Un site piraté ou un serveur en panne appelle les mêmes réflexes : constater, isoler, restaurer, comprendre. Dans cet ordre. La panique fait perdre plus de temps que l’incident lui-même, et détruit souvent les traces nécessaires au diagnostic.
Voici la marche à suivre, telle que je l’applique quand on me confie un site dans cet état.

Panne ou piratage ? Établir le diagnostic
Les deux situations ne se traitent pas de la même façon.
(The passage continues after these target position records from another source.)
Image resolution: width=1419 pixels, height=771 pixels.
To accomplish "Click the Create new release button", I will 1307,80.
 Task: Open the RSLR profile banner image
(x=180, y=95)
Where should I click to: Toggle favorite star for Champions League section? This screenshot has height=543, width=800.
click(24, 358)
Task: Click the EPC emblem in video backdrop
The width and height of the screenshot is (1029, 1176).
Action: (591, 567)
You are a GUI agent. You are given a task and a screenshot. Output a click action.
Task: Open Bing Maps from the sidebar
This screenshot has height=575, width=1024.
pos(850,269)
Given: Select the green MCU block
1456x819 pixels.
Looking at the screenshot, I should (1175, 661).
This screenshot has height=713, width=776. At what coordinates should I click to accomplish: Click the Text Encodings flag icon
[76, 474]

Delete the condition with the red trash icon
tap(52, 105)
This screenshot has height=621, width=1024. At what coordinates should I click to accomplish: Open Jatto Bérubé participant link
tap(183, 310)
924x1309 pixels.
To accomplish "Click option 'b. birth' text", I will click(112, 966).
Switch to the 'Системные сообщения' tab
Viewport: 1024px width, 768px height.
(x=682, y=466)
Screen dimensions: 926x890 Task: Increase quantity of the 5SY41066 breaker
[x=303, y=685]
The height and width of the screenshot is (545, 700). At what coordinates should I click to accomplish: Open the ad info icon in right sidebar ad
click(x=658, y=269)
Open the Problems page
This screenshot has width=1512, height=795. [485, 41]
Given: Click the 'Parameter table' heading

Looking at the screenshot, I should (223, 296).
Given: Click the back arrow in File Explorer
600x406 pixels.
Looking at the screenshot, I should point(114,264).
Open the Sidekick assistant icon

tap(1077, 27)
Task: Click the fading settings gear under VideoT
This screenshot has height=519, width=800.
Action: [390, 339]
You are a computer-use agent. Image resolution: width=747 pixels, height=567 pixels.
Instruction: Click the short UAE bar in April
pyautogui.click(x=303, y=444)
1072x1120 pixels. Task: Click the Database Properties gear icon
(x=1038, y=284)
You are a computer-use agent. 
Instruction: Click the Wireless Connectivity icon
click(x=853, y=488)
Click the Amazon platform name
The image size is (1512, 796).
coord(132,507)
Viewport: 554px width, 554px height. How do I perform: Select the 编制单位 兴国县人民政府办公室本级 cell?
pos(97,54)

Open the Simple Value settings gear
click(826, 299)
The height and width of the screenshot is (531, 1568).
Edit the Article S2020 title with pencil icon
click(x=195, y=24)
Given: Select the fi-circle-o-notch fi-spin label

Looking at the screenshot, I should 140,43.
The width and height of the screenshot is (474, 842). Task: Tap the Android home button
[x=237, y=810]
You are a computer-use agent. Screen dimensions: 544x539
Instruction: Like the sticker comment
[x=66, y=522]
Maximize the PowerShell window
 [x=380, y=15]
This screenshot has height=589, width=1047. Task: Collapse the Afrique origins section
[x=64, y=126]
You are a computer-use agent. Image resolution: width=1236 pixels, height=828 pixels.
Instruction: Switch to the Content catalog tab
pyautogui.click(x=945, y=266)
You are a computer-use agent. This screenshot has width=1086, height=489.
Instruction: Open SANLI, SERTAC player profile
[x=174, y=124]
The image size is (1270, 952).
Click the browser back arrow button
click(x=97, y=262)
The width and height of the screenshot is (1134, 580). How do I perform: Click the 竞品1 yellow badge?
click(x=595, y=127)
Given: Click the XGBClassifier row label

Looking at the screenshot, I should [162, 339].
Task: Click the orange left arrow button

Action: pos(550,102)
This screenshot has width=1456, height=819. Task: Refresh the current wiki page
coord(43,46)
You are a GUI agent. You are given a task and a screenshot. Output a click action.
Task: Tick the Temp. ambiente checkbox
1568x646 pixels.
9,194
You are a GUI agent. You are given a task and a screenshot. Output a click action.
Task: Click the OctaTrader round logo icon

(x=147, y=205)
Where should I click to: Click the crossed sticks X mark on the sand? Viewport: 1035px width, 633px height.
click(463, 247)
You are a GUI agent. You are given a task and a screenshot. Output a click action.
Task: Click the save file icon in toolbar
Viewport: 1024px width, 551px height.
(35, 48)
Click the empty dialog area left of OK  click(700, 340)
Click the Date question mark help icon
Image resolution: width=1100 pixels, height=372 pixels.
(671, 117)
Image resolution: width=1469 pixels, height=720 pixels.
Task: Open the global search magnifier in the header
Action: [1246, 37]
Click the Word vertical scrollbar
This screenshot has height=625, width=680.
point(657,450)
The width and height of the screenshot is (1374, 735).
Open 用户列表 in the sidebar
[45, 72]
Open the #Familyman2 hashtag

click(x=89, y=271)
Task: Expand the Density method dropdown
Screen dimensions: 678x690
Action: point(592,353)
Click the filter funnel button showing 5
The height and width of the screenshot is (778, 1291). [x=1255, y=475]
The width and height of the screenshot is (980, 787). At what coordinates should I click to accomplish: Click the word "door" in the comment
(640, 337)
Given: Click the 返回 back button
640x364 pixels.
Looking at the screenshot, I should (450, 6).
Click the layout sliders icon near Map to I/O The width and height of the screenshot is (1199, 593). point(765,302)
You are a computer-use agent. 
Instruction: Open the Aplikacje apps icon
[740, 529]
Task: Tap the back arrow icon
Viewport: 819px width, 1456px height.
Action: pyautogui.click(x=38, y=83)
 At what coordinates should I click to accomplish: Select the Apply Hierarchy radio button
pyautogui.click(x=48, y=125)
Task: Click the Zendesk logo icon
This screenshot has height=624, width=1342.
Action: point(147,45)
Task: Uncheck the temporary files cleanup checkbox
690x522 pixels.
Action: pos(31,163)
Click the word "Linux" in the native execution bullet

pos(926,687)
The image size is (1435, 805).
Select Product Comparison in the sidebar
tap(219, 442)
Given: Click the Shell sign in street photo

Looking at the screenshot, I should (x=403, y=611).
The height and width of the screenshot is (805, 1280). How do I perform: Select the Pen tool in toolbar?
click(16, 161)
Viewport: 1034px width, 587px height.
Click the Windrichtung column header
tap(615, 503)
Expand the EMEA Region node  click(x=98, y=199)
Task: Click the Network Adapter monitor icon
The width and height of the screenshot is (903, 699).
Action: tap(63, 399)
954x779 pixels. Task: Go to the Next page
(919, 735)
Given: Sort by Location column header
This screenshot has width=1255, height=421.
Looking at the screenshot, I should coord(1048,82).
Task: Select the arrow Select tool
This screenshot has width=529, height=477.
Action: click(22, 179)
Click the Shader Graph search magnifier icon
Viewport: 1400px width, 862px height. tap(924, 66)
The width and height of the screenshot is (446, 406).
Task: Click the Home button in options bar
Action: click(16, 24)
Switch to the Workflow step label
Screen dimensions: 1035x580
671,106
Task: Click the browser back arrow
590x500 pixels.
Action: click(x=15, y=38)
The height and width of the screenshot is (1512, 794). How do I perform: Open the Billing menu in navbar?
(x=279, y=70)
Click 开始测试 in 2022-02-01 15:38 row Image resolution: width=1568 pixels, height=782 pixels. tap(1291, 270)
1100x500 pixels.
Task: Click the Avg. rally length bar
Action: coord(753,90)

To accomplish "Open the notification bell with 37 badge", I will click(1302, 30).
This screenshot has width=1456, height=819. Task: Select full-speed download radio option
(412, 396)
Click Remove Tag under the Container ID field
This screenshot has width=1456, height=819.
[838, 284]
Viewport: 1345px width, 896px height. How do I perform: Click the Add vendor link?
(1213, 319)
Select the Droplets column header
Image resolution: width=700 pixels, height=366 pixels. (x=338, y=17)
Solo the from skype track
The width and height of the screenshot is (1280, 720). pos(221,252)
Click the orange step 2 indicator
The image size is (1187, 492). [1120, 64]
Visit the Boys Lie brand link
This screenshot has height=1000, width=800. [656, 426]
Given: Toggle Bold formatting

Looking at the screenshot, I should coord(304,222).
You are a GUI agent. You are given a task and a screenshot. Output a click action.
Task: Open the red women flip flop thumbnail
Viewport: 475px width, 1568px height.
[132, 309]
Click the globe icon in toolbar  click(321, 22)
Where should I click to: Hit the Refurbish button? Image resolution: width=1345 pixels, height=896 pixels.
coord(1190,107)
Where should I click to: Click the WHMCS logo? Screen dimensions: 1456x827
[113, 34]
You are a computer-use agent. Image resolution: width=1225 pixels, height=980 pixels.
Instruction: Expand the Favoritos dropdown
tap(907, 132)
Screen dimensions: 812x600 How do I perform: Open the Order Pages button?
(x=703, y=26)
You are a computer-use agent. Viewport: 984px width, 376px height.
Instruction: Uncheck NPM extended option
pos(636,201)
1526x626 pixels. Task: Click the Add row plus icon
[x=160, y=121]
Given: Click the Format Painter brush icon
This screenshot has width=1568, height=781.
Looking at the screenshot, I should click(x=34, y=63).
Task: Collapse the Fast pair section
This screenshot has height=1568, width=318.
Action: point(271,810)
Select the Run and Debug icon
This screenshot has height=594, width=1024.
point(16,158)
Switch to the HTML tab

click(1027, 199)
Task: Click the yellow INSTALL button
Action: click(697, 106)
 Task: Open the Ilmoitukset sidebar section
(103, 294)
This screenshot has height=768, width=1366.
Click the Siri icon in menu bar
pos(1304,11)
Une panne serveur se manifeste par une erreur 500, un site inaccessible ou anormalement lent, sans modification du contenu. Vérifiez d’abord la page d’état de votre hébergeur : dans la moitié des cas, l’incident est de son côté et vous n’avez rien à faire.
Un piratage se reconnaît à des signes précis : des pages que vous n’avez pas créées, des redirections vers des sites étrangers, un avertissement rouge dans le navigateur, un message de Google dans la Search Console, ou des courriels envoyés depuis votre domaine sans votre accord.
Un cas intermédiaire mérite attention : un site subitement très lent sans changement de votre part est parfois le signe d’un serveur utilisé à votre insu.
Les premières heures
- Ne supprimez rien. C’est le réflexe le plus naturel et le plus dommageable. Les fichiers modifiés portent la date et la trace de l’intrusion, qui vous serviront à comprendre par où elle est passée.
- Faites une copie complète de l’état actuel, fichiers et base de données. Vous travaillerez sur une copie, jamais sur la production.
- Coupez l’accès public en activant une page de maintenance. Elle doit renvoyer un code 503, pas 200, pour indiquer aux moteurs que l’indisponibilité est temporaire.
- Changez tous les mots de passe : administration, base de données, FTP, hébergeur, et les comptes de messagerie associés.
- Prévenez votre hébergeur. Il dispose de journaux de connexion que vous n’avez pas, et il a déjà vu le cas cent fois.
Restaurer sans réintroduire le problème
La restauration d’une sauvegarde est la voie la plus rapide, à une condition : savoir depuis quand le site est compromis.
Restaurer une sauvegarde postérieure à l’intrusion remet en ligne un site infecté, et vous recommencerez dans trois jours. Les journaux du serveur et les dates de modification des fichiers permettent de dater l’événement. Dans le doute, remontez plus loin.
Après restauration, avant de rouvrir : mettez à jour le cœur de WordPress, toutes les extensions et le thème. La faille exploitée est presque toujours une extension obsolète.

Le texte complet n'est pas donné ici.